On May 20, Hertz Global Holdings Inc. announced that it has priced public offerings of its common stock and convertible senior notes. Total gross proceeds from the offerings and the substantially concurrent private placement to investment funds associated with Clayton, Dubilier & Rice Inc. and The Carlyle Group, existing stockholders of Hertz Holdings, will be approximately $949 million, exclusive of any proceeds attributable to the underwriters’ possible exercise of their options to purchase additional securities described below. The closing of the public offerings is expected to occur on May 27, 2009, subject to customary closing conditions. The closing of the private placement is expected to occur in June 2009, subject to the closing of the public offering of common stock and the delivery of an information statement to stockholders.
Hertz Holdings agreed to sell 46,000,000 shares of common stock at a public offering price of $6.50 per share. In connection with this offering, Hertz Holdings granted the underwriters a 30-day option to purchase an additional 6,900,000 shares of common stock. Separately, the investment funds associated with existing stockholders of Hertz Holdings agreed to purchase in the private placement 32,102,728 shares of common stock at a price of $6.23 per share, which is equal to the price per share in the public offering of common stock less the underwriting discounts and commissions payable to the underwriters.

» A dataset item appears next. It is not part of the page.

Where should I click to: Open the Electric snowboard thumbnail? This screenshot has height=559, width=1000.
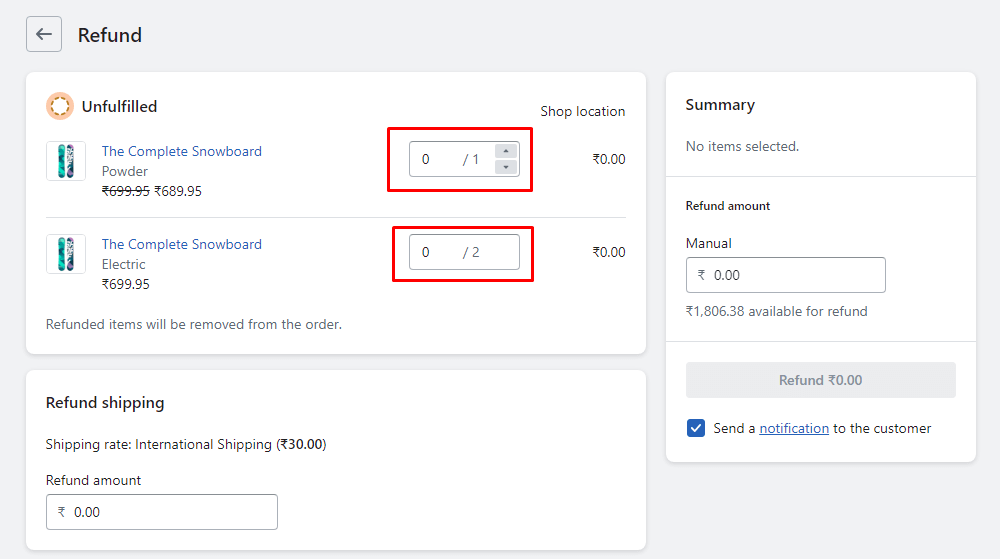click(x=66, y=254)
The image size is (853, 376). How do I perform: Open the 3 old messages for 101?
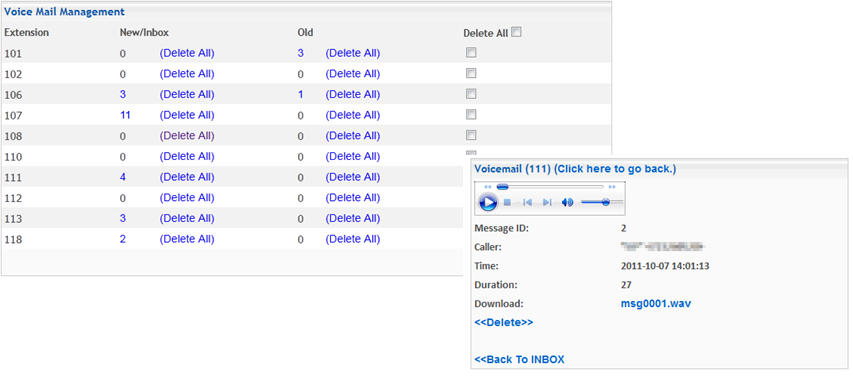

Hertz Holdings also agreed to sell, concurrently with the sale of the common stock, $450 million aggregate principal amount of convertible senior notes due June 1, 2014 in an underwritten registered public offering. In connection with this offering, Hertz Holdings granted the underwriters a 30-day option to purchase up to an additional $67.5 million aggregate principal amount of convertible senior notes. The convertible senior notes will pay interest semi-annually at a rate of 5.25 percent and will be convertible, under certain circumstances, into cash or shares of Hertz Holdings common stock, or a combination of cash and shares, at the option of Hertz Holdings, at a conversion rate of 120.6637 shares of common stock per $1,000 principal amount of convertible senior notes, which is equivalent to an initial conversion price of approximately $8.2875 per share of common stock, subject to adjustment in certain circumstances. This initial conversion price represents a premium of 27.5 percent relative to the public offering price of Hertz Holdings common stock of $6.50 per share in the common stock public offering.
Hertz Holdings may not redeem the convertible senior notes prior to their maturity. Holders of the convertible senior notes may require Hertz Holdings to repurchase all or a portion of their convertible senior notes upon a fundamental change at a cash repurchase price equal to 100 percent of the principal amount thereof to be repurchased plus accrued and unpaid interest. The convertible senior notes will rank equally in right of payment with Hertz Holdings’ existing and future senior unsecured indebtedness.
Hertz Holdings intends to use the proceeds from the offerings to increase its liquidity and for general corporate purposes, including the repayment of consolidated debt.
J.P. Morgan Securities Inc., Goldman, Sachs & Co., Merrill Lynch & Co. and Barclays Capital Inc. are acting as joint book-running managers for the offerings.